*Assigned task*. Nothing in the data may be altered as it is transcribed.

*Recorded data*.

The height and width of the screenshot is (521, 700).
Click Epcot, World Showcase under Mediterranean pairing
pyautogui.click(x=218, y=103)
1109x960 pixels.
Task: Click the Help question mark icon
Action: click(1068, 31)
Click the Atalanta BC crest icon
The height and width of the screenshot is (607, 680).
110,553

*Result for this task*.
The height and width of the screenshot is (521, 700).
Click Epcot, World Showcase under Mediterranean pairing
pyautogui.click(x=218, y=103)
1109x960 pixels.
Task: Click the Help question mark icon
Action: click(1068, 31)
Click the Atalanta BC crest icon
The height and width of the screenshot is (607, 680).
110,553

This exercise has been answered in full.